Régulièrement autorisée par ordonnance présidentielle en date du 31 juillet 2007, l’association générale interprofessionnelle de prévoyance et d’investissement (Agipi) a fait assigner à jour fixe devant ce tribunal l’Association française d’épargne et de retraite (Afer) selon exploit d’huissier signifié le 20 août 2007 afin de :
– voir constater l’illicéité du « comparateur » diffusé par l’Afer sur son site internet,
– ordonner la cessation de sa diffusion ainsi que de toute autre publicité y faisant référence sous astreinte de 10 000 € par jour de retard à compter de la signification de décision,
– ordonner la publication de la décision aux frais de l’Afer sur son site internet pendant une durée de 3 mois ainsi que dans la presse nationale et régionale,
– ordonner la communication par l’Afer à tous ses adhérents de la décision à intervenir par insertion dans son bulletin « la lettre de l’Afer »,
– condamner l’Afer à lui payer 50 000 € à titre de dommages-intérêts et 10 000 € en application de l’article 700 du ncpc,
– ordonner l’exécution provisoire.

Elle expose qu’elle même et l’Afer proposent concurremment des contrats de prévoyance ; que l’Afer diffuse sur son site internet une rubrique visant à comparer les frais et la rentabilité des principaux contrats d’assurance-vie sur le marché parmi lesquels figure le contrat « Cler » proposé par l’Agipi ; que s’appuyant sur ce comparatif, elle a lancé une campagne publicitaire dans laquelle elle se prétend la moins chère du marché ; qu’une telle publicité comparative contrevient aux articles L 121-12, L 121-8 et L 121-9 du code de la consommation en ce que son exactitude n’est pas prouvée, qu’elle n’est pas objective et qu’elle vise à jeter le discrédit sur ses concurrents.

[…]

DISCUSSION

Sur la demande de renvoi

L’article 792 du ncpc pose le principe du suivi procédural en matière d’assignation à jour fixe :

« Le jour de l’audience, le président s’assure qu’il s’est écoulé un temps suffisant depuis l’assignation pour que la partie assignée ait pu préparer sa défense.
Si le défendeur a constitué avocat, l’affaire est plaidée sur le champ en l’état où elle se trouve, même en l’absence de conclusions du défendeur ou sur simples conclusions verbales… »

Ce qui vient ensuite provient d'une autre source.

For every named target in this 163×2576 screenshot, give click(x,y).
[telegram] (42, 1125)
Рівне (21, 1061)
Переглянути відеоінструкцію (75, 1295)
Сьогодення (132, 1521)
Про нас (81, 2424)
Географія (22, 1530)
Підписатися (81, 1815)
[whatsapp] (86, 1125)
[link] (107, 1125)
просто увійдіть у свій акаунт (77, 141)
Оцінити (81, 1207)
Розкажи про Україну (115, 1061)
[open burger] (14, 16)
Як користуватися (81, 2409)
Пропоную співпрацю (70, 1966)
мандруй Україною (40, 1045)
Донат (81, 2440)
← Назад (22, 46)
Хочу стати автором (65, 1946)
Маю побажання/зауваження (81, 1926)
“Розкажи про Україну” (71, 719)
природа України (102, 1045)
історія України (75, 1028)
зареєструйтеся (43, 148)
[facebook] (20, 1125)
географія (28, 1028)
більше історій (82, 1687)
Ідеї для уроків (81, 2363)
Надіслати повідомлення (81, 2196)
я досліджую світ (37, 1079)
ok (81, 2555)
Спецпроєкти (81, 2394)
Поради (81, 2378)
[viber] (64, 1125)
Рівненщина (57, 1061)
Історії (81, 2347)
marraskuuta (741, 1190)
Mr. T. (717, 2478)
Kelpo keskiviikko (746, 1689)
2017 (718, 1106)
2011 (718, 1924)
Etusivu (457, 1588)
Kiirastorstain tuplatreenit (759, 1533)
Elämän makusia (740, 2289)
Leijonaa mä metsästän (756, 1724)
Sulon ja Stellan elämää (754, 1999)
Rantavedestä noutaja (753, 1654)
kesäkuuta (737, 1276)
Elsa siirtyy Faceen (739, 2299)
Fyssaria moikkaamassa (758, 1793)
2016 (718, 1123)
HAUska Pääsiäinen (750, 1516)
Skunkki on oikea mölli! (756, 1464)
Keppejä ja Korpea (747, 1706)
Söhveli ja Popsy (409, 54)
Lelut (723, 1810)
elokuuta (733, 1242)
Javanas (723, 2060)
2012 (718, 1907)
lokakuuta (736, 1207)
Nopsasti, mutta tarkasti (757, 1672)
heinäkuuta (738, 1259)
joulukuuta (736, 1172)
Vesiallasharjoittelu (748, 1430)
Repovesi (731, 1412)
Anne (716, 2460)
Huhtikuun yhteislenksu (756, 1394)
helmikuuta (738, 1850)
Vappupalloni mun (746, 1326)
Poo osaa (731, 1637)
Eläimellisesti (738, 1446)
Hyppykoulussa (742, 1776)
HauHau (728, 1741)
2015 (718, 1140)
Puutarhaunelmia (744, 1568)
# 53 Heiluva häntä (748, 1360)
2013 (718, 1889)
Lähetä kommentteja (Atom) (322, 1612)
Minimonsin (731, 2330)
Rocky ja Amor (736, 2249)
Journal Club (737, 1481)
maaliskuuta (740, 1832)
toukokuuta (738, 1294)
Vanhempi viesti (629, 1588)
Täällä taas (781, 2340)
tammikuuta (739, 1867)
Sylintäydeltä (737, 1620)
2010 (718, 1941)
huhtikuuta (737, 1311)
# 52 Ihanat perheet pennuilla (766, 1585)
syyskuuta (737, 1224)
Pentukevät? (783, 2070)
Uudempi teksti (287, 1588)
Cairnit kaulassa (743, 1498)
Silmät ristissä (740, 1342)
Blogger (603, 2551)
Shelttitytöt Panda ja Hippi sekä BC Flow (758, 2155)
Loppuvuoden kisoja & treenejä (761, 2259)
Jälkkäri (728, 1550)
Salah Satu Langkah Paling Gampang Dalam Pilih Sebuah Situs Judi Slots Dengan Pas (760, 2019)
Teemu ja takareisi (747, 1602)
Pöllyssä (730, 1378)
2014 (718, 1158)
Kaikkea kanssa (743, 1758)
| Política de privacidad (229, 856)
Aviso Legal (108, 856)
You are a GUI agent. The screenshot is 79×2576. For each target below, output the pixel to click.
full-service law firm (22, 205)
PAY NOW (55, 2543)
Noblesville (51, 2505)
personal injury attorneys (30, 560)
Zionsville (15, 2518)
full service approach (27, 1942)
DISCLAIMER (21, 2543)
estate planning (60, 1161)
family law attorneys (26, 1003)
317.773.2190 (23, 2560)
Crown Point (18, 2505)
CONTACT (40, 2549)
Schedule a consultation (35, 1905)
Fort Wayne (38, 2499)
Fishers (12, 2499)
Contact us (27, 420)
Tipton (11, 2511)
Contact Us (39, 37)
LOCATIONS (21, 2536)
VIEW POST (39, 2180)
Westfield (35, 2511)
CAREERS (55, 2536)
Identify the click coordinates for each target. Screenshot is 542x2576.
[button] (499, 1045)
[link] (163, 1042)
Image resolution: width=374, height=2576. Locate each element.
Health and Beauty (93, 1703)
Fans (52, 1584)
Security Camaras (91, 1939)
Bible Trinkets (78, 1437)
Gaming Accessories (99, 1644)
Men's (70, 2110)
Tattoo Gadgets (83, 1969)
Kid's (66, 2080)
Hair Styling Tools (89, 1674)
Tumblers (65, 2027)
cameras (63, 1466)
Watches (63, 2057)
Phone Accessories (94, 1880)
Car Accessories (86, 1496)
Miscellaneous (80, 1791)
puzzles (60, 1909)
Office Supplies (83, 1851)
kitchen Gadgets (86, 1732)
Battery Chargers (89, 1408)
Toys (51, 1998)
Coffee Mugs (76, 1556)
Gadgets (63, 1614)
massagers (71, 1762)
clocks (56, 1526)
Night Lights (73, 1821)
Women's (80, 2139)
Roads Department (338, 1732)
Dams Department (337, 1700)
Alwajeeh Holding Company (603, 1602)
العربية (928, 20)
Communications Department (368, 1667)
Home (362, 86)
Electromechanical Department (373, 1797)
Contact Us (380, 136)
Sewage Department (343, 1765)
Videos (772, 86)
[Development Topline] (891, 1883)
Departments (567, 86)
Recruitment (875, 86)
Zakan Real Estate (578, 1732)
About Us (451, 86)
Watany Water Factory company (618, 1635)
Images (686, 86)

En l’espèce, l’assignation a été délivrée selon exploit d’huissier signifié le 20 août 2007 à la personne de Stéphane B., conseiller ayant indiqué être habilité à recevoir la copie de l’acte.

La défenderesse a constitué avocat selon acte visé au greffe le 28 août 2007 en les personnes de l’Asa représentée par Me Paul Lutz, avocat postulant au barreau de Strasbourg, et de Me Jean Daniel Bretzner, avocat à la cour de Paris, avocat plaidant.

Elle a donc bénéficié d’un délai suffisant pour répondre par écrit à l’assignation qui lui a été délivrée.
En tout état de cause, elle a produit les pièces qu’elle jugeait utiles à sa défense et avait la possibilité de développer oralement son argumentation.

A ce jour, la seule motivation de sa demande de renvoi à une audience ultérieure consiste à prétendre qu’il y aurait eu un accord entre les parties à ce sujet.

Or, l’existence même d’un tel accord, sans réserve ni condition, est formellement contestée par la partie adverse et il n’est versé au dossier aucune pièce attestant de sa réalité.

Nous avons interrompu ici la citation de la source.